The line is chalk, white, with fading edges that disintegrate into dust, and it floats upward as it approaches the edge of the paved path. Just below it, there’s a large uneven “0.” As I pass over the line and run on, I wonder where the next one will be.
When it comes, it announces itself as the line for “400,” confirming that these are markers for workout intervals. Now I’m curious to see how many quarters are marked or if the maker, like me, enjoys reaching a line in the distance and turning around to go back to “0” again and again, not really going anywhere, but covering a distance within a confined space.
I imagine a runner, bent at the waist, pouring weight into one hand. Under the chalk, gravel loosens, the bumpy surface disrupts the drawing. Road marks are not perfect, not aesthetically pleasing, but beautiful in their own right—a symbol of work, of tenacity, dedication.

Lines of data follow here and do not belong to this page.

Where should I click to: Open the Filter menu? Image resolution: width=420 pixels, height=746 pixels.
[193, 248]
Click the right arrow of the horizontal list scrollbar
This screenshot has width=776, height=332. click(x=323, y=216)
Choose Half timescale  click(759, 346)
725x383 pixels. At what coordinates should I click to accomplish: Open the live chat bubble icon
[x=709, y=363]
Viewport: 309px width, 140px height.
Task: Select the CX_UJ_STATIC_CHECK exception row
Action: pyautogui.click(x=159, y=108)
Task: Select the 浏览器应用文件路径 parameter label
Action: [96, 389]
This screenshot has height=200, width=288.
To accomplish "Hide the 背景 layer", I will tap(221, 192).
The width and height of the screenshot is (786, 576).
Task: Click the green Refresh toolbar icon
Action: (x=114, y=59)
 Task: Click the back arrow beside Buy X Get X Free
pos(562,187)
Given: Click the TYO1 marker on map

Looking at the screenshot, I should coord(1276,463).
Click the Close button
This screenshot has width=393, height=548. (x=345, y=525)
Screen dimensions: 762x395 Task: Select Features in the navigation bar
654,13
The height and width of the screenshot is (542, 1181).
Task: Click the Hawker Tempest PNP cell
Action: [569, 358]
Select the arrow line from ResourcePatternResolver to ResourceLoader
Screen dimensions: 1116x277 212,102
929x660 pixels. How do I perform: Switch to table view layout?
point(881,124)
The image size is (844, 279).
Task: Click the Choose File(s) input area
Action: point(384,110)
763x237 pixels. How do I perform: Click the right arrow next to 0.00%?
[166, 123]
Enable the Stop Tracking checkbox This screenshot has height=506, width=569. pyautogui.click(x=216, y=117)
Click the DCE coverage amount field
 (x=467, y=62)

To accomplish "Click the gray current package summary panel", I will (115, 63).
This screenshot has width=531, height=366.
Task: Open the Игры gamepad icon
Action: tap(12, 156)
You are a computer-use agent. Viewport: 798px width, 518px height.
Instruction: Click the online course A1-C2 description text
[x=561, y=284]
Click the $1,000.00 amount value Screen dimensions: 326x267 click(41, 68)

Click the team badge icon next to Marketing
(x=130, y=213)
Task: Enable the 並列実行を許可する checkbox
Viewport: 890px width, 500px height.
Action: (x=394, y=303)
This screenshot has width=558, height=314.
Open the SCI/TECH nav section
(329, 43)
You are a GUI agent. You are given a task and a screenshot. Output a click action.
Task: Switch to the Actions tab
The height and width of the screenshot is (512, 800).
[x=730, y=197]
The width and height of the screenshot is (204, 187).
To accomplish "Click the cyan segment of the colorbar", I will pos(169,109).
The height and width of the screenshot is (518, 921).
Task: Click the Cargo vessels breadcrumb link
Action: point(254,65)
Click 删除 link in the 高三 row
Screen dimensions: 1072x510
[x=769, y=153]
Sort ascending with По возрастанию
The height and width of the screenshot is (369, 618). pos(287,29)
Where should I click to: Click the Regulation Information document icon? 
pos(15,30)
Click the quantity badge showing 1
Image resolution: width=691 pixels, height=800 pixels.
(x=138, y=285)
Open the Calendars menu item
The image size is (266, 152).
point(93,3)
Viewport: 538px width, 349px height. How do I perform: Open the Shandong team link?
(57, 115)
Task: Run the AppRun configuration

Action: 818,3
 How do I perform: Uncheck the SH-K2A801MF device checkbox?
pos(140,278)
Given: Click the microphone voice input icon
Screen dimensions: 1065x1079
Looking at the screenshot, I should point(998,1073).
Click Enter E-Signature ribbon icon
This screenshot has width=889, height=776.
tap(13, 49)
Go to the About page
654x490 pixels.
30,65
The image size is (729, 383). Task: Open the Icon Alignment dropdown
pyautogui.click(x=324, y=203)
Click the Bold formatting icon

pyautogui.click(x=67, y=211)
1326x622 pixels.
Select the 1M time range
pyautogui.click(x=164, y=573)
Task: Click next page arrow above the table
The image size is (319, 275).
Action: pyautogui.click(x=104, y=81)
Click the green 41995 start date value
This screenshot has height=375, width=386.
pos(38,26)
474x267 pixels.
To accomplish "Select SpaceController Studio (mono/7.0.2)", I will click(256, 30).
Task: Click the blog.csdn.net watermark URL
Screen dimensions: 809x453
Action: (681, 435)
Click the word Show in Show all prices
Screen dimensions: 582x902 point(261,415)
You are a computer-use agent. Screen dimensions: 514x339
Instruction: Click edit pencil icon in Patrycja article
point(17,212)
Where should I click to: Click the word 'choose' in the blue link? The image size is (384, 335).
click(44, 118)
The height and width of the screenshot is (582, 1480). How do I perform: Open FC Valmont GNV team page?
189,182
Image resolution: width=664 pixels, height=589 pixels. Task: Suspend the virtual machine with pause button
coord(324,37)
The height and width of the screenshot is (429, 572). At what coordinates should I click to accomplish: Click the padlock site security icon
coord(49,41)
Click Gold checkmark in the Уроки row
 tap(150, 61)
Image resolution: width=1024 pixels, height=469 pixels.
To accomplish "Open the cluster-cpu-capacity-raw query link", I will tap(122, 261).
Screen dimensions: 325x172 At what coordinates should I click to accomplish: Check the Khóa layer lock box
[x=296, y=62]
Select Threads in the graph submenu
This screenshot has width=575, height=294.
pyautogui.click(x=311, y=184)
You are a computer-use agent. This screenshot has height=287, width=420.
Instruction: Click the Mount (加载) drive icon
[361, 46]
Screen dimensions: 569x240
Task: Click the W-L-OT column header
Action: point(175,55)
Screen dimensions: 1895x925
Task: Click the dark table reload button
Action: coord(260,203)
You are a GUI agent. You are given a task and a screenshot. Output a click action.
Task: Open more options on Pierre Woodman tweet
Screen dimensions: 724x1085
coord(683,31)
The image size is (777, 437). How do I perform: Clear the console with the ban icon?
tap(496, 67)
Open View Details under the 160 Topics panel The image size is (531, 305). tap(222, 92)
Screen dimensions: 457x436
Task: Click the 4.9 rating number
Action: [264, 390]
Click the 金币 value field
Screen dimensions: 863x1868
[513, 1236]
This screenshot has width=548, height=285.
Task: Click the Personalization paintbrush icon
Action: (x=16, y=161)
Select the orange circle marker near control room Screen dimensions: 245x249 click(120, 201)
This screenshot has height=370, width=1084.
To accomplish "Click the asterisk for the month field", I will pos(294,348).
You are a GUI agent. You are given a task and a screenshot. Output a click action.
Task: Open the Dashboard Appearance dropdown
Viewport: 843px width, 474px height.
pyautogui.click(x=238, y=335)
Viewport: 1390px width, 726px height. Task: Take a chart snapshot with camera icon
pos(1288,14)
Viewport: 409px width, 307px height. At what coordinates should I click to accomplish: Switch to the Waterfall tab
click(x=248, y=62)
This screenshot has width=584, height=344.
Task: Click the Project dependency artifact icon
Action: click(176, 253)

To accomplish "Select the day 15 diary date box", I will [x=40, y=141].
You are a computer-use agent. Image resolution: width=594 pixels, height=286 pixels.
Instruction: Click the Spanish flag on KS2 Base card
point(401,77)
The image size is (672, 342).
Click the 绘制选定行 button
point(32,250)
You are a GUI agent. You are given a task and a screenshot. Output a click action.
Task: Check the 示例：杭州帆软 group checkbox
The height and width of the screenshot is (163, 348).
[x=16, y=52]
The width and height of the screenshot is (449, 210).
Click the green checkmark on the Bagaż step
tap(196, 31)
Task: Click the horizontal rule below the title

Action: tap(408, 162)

A coach draws a line, a symbol to the athletes. It says: I believe in your ability to hit your paces, to run at threshold. I believe that this will make you better.
And God, they’re everywhere. In every city and small town. We’ve all seen them, stomped over them, knowing what they were, but rarely thinking much about them. I remember reading about the legendary Lake Mary Road in Flagstaff, Arizona, where so many elites train. The road is a thing of beauty: a wide shoulder, the lake with mountains rising from it on either side. I’ve never been there. I know from a friend who lives and trains there that it is marked each quarter mile for 16 miles and that it’s been chalked and spray-painted, in meters and kilometers and fractions of miles, for years.
Here on this flat, lonely trail in Texas, there are no more markings. When I’ve turned around and again encounter the (now upside-down) 400, I figure, why not? I pick it up into my mile pace. Drive my knees, pump my arms, breathe in rapid and rhythmic beats all the way back to zero. A single rep is nothing, but the chalk was like a love letter from another runner, a whisper for me to fly, and so I did.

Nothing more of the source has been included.